→ **BLOQUE DE TEXTO**:

------------------------------------

El día siguiente que confirmamos la muerte de ella, llovió por horas. Tú dabas gracias en un país hipócrita (como si este fuese diferente). Y no te llamé. Hice en un papel “te abrazo mucho”. Y no te alcanzo otra vez. Ya no sé qué decirte. Agradezco poderte escuchar ahora que tengo tu teléfono. Mañana voy a poner el árbol de navidad. Me siguen gustando casi como tus sonrisas cuando pretendo contar chistes. O sólo de estar. Ojala estar. Haré la carta como cada año. Lamento el pésame que esta tendrá. Adjunto esta sin fines literarios. Te quiere como siempre y más, Jazmín.

domingo, 18 de noviembre de 2012

La banda II





Teniendo en cuenta con lo que nos desprovee una y otra vez esta efímera existencia, he resuelto varias cuestiones; lloraba aquel día en el museo de antropología porque mi sangre palpita por y desde la tierra cuando estoy lejos. Mis abuelos me llenaron de amor y tradiciones, música y sabores. Un color de piel, mis ojos marrones y mi apellido cubano. Y su amor. Su amor. Y la tristeza de mi padre cuando se marcha, y su cancioncita de “la banda dominguera que siempre toca el domingo”. Hay estridentísimos recuerdos en todo mi cuerpo. Tú me sabes. Tú me conoces. Soy toda música y sentimientos imparables. Y tengo esta terrible costumbre de hablarte de todo. De pensar en ti, y hacerte cartas en mi cabeza, como si al momento de hablar, llegase a ti esa picazón incómoda al cuello. Y no puedes más que reír o llorar mientras te encuentras entre la gente. Bellísima. Porque yo lo digo. Ya lo ves, nunca fui realmente coherente o sencilla cuando se trata de elogiarte. Debo decírtelo: Estos niños tocan con vehemencia y sonríen, hablan del mar. El mar que es tan tus piernas, tus rodillas. La memoria de tu voz bajo el sol. Como si todavía me hablara. Como si tanta agua nos cupiese en los ojos. Niños hablando del mar que nunca habían visto, por si no tuviste palabras hermosas un domingo en la mañana. Recuerdo hace poco la emoción de mi tatuaje de la trompeta, esa que voy a ofrendarte cuando te presente mi espalda. Podrás poner la bandera de tu país sobre ella. Tus huellas húmedas donde quieras. También los lamentos. Yo los callaré con mi piel, más oscura que la tuya. Dejaremos espacios para ellos hacía abajo, donde mi lunar. Lloro también, porque nuestros hijos no han visto la luz del sol todavía. Y no les hemos enseñado la belleza de todas las cosas pequeñas. A capturar una luz entre sus manos, porque no hemos bailado con ellos, ni han sido tan amados, deseados y cuidados bajo tu lozanía. Y me pregunto por sus rostros que no conozco. Los veo en cada uno de los niños de La banda. Me da una pena tan grande mi amor, no correr, tomarte la cara y decírtelo. Reconocer tu genética en ellos. Para luego volver al mismo lugar donde encuentro –y no encuentro- razones suficientes para entender porque esta música, este movimiento, esta sal, este azúcar, y estirar mi mano para escribirte todo esto. Como si tú y yo tuviésemos más motivos para sentir que existimos quebrándonos en el temblor del aire. Quizá cuando ellos tocan.

------------------------------------

→ **REGISTROS EXTRAÍDOS**:
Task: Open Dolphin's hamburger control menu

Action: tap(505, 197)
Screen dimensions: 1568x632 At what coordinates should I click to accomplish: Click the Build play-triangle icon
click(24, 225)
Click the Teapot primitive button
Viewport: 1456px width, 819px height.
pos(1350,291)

------------------------------------

→ **TAREA PLANTEADA 1**: Vuelve a escribir el tramo del texto que va desde "El día siguiente" hasta "y más, Jazmín.".
→ **TAREA PLANTEADA 2**: Convierte todos los registros en una lista JSON de cadenas, con una cadena por cada línea y sin incluir las líneas en blanco.
El texto y los registros son materiales aparte, sin relación entre sí.

→ **RESPUESTA COMPLETA 1**:
El día siguiente que confirmamos la muerte de ella, llovió por horas. Tú dabas gracias en un país hipócrita (como si este fuese diferente). Y no te llamé. Hice en un papel “te abrazo mucho”. Y no te alcanzo otra vez. Ya no sé qué decirte. Agradezco poderte escuchar ahora que tengo tu teléfono. Mañana voy a poner el árbol de navidad. Me siguen gustando casi como tus sonrisas cuando pretendo contar chistes. O sólo de estar. Ojala estar. Haré la carta como cada año. Lamento el pésame que esta tendrá. Adjunto esta sin fines literarios. Te quiere como siempre y más, Jazmín.

→ **RESPUESTA COMPLETA 2**:
[
  "Task: Open Dolphin's hamburger control menu",
  "Action: tap(505, 197)",
  "Screen dimensions: 1568x632 At what coordinates should I click to accomplish: Click the Build play-triangle icon",
  "click(24, 225)",
  "Click the Teapot primitive button",
  "Viewport: 1456px width, 819px height.",
  "pos(1350,291)"
]